(Stored records)
# # # # #

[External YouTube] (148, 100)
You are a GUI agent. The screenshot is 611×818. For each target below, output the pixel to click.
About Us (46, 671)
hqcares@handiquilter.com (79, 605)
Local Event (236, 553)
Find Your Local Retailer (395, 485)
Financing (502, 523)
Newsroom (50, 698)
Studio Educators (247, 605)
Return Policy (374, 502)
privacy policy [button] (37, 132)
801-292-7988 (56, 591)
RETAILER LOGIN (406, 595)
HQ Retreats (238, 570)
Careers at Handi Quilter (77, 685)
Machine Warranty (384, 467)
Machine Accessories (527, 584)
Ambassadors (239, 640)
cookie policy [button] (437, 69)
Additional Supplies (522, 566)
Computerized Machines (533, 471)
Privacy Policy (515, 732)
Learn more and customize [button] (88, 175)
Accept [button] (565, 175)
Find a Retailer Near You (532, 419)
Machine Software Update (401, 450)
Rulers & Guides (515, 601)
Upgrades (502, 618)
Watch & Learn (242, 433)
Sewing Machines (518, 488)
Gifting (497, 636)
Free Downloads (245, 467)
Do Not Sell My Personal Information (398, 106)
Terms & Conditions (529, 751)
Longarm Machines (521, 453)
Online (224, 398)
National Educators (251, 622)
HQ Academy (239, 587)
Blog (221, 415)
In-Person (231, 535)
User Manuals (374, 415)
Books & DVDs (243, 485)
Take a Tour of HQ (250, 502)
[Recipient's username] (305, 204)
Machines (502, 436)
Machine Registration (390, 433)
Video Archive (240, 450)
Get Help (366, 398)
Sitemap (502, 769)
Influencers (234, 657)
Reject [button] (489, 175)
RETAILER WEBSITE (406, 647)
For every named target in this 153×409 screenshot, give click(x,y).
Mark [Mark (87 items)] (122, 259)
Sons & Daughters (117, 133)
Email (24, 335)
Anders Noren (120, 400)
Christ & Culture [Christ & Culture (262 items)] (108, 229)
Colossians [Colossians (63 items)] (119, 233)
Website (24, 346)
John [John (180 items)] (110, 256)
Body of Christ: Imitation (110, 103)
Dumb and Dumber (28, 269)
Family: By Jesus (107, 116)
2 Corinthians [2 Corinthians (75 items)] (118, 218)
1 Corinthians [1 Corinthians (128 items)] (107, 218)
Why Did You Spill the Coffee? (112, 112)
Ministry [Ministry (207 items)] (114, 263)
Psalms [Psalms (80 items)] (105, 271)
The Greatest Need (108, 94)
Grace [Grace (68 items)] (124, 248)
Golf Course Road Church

# # # # #

Print all of the rows above verbatim, in their original order.

[External YouTube] (148, 100)
You are a GUI agent. The screenshot is 611×818. For each target below, output the pixel to click.
About Us (46, 671)
hqcares@handiquilter.com (79, 605)
Local Event (236, 553)
Find Your Local Retailer (395, 485)
Financing (502, 523)
Newsroom (50, 698)
Studio Educators (247, 605)
Return Policy (374, 502)
privacy policy [button] (37, 132)
801-292-7988 (56, 591)
RETAILER LOGIN (406, 595)
HQ Retreats (238, 570)
Careers at Handi Quilter (77, 685)
Machine Warranty (384, 467)
Machine Accessories (527, 584)
Ambassadors (239, 640)
cookie policy [button] (437, 69)
Additional Supplies (522, 566)
Computerized Machines (533, 471)
Privacy Policy (515, 732)
Learn more and customize [button] (88, 175)
Accept [button] (565, 175)
Find a Retailer Near You (532, 419)
Machine Software Update (401, 450)
Rulers & Guides (515, 601)
Upgrades (502, 618)
Watch & Learn (242, 433)
Sewing Machines (518, 488)
Gifting (497, 636)
Free Downloads (245, 467)
Do Not Sell My Personal Information (398, 106)
Terms & Conditions (529, 751)
Longarm Machines (521, 453)
Online (224, 398)
National Educators (251, 622)
HQ Academy (239, 587)
Blog (221, 415)
In-Person (231, 535)
User Manuals (374, 415)
Books & DVDs (243, 485)
Take a Tour of HQ (250, 502)
[Recipient's username] (305, 204)
Machines (502, 436)
Machine Registration (390, 433)
Video Archive (240, 450)
Get Help (366, 398)
Sitemap (502, 769)
Influencers (234, 657)
Reject [button] (489, 175)
RETAILER WEBSITE (406, 647)
For every named target in this 153×409 screenshot, give click(x,y).
Mark [Mark (87 items)] (122, 259)
Sons & Daughters (117, 133)
Email (24, 335)
Anders Noren (120, 400)
Christ & Culture [Christ & Culture (262 items)] (108, 229)
Colossians [Colossians (63 items)] (119, 233)
Website (24, 346)
John [John (180 items)] (110, 256)
Body of Christ: Imitation (110, 103)
Dumb and Dumber (28, 269)
Family: By Jesus (107, 116)
2 Corinthians [2 Corinthians (75 items)] (118, 218)
1 Corinthians [1 Corinthians (128 items)] (107, 218)
Why Did You Spill the Coffee? (112, 112)
Ministry [Ministry (207 items)] (114, 263)
Psalms [Psalms (80 items)] (105, 271)
The Greatest Need (108, 94)
Grace [Grace (68 items)] (124, 248)
Golf Course Road Church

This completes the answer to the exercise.